In fact, modern German is arguably EASIER to learn for English-speakers due to all the common grammar and sentence structure.
- bdonvr ( @bdonvr@thelemmy.club ) English3•4 months ago
I’m just going by the FSI rankings. Romance languages are “Category 1” necessitating 600-750 class hours. German is “Category 2” needing 900 hours.
I think vocabulary is more important anyhow, if you know the words you can piece together the meaning even if it’s in a strange order. If you don’t, the order doesn’t really matter at all.
- jet ( @jet@hackertalks.com ) English8•4 months ago
Chinese? Japanese? Vietnamese? Hawaiian? Aboriginal Australian? Navajo?
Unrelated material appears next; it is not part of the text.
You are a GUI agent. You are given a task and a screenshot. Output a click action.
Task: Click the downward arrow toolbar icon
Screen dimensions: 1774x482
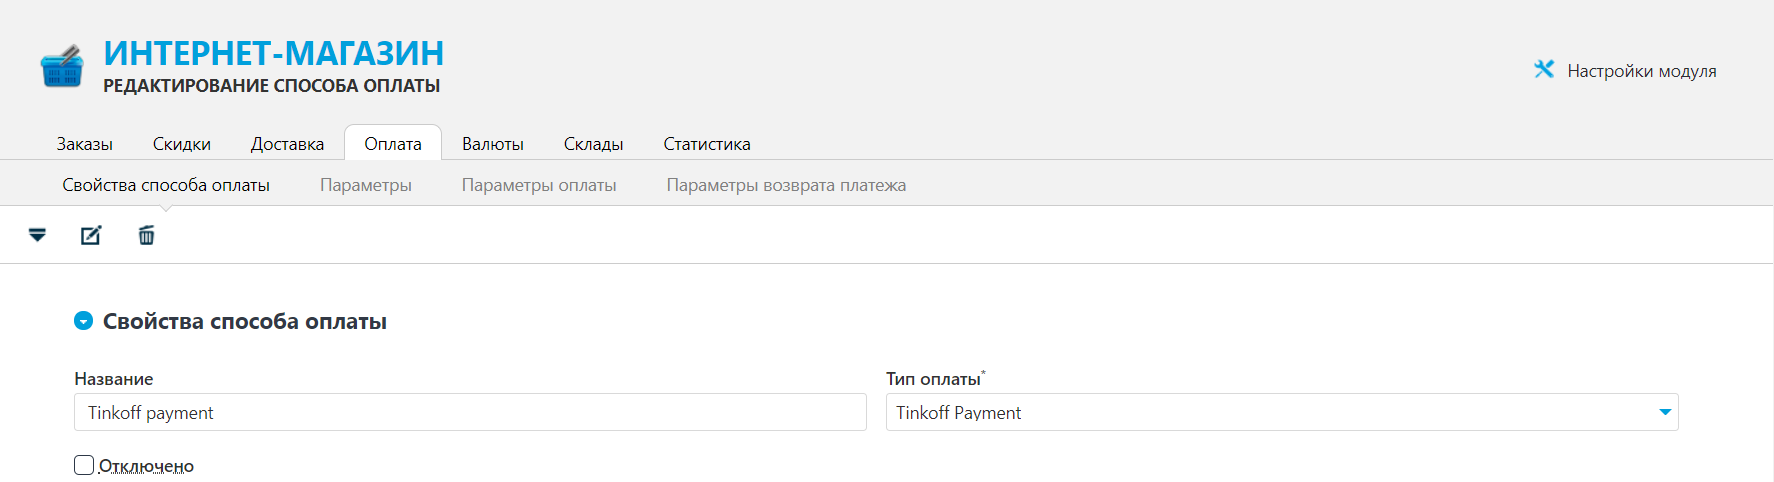[x=37, y=235]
- bdonvr ( @bdonvr@thelemmy.club ) English13•4 months ago
Those are of different language trees and are unrelated, though some researchers have tried to claim that Chinese and other Asiatic languages share a common ancestor with these, it’s not widely accepted and nearly impossible to prove.
- EvilCartyen ( @EvilCartyen@feddit.dk ) English9•4 months ago
These are indo-european languages, I am sure you could do one for sino-tibetan if you feel like it.
- sunbather ( @sunbather@beehaw.org ) English2•4 months ago
considering theres a small uralic bush the inconsistency is reasonable to point out
- EvilCartyen ( @EvilCartyen@feddit.dk ) English3•4 months ago
Sure but it also seems a bit, I dunno, silly. Sure, you could do a whole forest if you wanted to, and the name ‘old world languages’ is kinda dumb, as this is just two language families - but it’s still a neat visualisation. It’s not some conspiracy.
- sunbather ( @sunbather@beehaw.org ) English1•4 months ago
yea depending on how nitpicky you wanna get you can even point out that some language families are intercontinental between eurasia and the americas (not talking about colonialization, theres some related siberian and canadian languages iirc), but its pretty clear that this is supposed to be a general overview and pie languages do well enough for that
- tiredofsametab ( @tiredofsametab@kbin.run ) 6•4 months ago
Old world except for most of the world
- anguo ( @anguo@lemmy.ca ) English3•4 months ago
Its from a post-apocalyptic comic taking place somewhere in Scandinavia.
- TFO Winder ( @tfowinder@lemmy.ml ) English5•4 months ago
Almost half of them are spoken in single country India.
- blackbrook ( @blackbrook@mander.xyz ) English5•4 months ago
What is “year 0”?
- Whimseymimple ( @Whimseymimple@beehaw.org ) English3•4 months ago
This is from an online comic called Stand Still, Stay Silent. Year 0 is the year, well, the year everything changed for the Nordic countries.
It’s a gorgeous story, for any who might be interested!
- Whimseymimple ( @Whimseymimple@beehaw.org ) English2•4 months ago
Here’s the full original comic page of the map:
- MajorMajormajormajor ( @MajorMajormajormajor@lemmy.ca ) English2•4 months ago
Ahh, yes, the Albanian Albanian branch is my personal favourite.
- _NoName_ ( @JayDee@lemmy.ml ) English2•4 months ago
Fun Fact: I believe that one running hypothesis relating to the origin of the Indo-European Languages traces its lineage back to the Yamnaya culture. ‘Yamnaya’ in Russian (‘Я́мная’) translates to “relating to pits”, because some of the most noteable artifacts of this culture are their pit burial sites.
I’m still reading about them atm.
- DefederateLemmyMl ( @SpaceCadet@feddit.nl ) English1•4 months ago
So this is a huge pet peeve of mine: Flemish is not a separate language. It refers to a region inside of Belgium where Dutch is the official language. The Dutch and the Flemish share the same standard language.
I know dialects exist, and those can be considered a language on their own, but there is no unified Flemish dialect. West-Flemish for example is distinctly different from other dialects spoken in Flanders like Brabandic or Limburgish, and variants of Limburgish and Brabandic dialects are spoken in large areas of the Netherlands as well. So it doesn’t make sense to create a distinction between “Dutch” and “Flemish”.
The differences are on the level of American English vs. Australian English vs. British English. Or Austrian German vs. Swiss German vs. Bavarian German vs. North German … So if those are not singled out, it doesn’t make sense to separate Flemish from Dutch.